However, not mentioned was the long overdue need to enact "combined reporting" to close the grossly unfair loophole that allows half the multi-state corporations earning revenue in Maryland to pay the state no income tax at all, according to analysis by the Maryland Comptroller. Other reports have named Comcast, Pepco, Verizon, American Express, Wells Fargo, Southwest Airlines and similar companies as paying no Maryland income tax at all in one or more recent years. These are among the largest and most profitable American corporations which continue to sit on trillions of dollars in cash because consumer demand is too weak to justify new investments and new hiring.

Combined reporting, in which a multi-state company operating in Maryland aggregates all their related companies for tax purposes, is the long overdue solution to plug that breach that favors and effectively subsidizes multi-state corporations and shareholder profits. It would help level the competitive playing field by making these biggest companies pay, just as local Maryland-based businesses must. It would stop the fiscal bleeding and begin recovery of hundreds of millions for education, jobs, transportation, infrastructure health care and other vital services that all Maryland's families and businesses depend on. The Maryland Department of Legislative Services estimated that if combined reporting had been in effect in fiscal 2013, the state would have collected an additional $154 million.
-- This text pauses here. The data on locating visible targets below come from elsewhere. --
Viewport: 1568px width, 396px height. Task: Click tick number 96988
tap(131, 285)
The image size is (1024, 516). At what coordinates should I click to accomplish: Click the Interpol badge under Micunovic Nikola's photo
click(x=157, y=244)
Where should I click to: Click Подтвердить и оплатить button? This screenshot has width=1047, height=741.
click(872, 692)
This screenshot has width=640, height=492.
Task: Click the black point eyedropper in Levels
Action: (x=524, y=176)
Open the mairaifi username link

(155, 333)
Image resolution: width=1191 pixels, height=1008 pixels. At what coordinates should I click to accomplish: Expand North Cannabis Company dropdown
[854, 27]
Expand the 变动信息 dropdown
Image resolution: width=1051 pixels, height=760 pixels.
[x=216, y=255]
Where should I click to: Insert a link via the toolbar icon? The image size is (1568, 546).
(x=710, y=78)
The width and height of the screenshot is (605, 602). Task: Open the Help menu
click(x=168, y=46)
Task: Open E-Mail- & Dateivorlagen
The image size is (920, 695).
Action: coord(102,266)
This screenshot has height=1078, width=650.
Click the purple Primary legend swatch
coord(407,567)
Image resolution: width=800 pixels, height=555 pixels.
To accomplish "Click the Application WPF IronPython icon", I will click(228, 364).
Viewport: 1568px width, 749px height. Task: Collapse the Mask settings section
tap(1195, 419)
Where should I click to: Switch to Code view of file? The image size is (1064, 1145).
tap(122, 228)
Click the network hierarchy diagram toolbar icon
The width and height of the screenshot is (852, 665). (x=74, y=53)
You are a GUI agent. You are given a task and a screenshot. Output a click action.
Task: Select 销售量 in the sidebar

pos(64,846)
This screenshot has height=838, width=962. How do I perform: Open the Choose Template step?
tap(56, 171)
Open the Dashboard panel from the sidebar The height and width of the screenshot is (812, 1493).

As for cutting the corporate tax rate, your editorial ignores the overwhelming evidence it would be a net revenue-loser for the state, put the government in the inappropriate position of picking business "winners" and "losers," and fail to produce growth while further shifting more of the tax burden onto low and middle income families.

The evidence is likewise clear that companies are highly unlikely to leave Maryland, or decide against locating here, because of its tax rate. Maryland's rate is lower than that of Pennsylvania, the District of Columbia and Delaware (8.7 percent) and a little higher than Virginia's and West Virginia's. Numerous surveys and studies also demonstrate that more important to corporate leaders than state taxes are a well-educated, highly productive workforce, access to markets and suppliers, sound infrastructure, and a high quality of life for employees. The two proven ways to provide this are through effective public spending and raising the income of working families who, unlike the rich, will spend their income quickly on needed goods and services, creating both more jobs and a stronger economy. Expenses for labor, property, equipment, construction and transportation are far more substantial.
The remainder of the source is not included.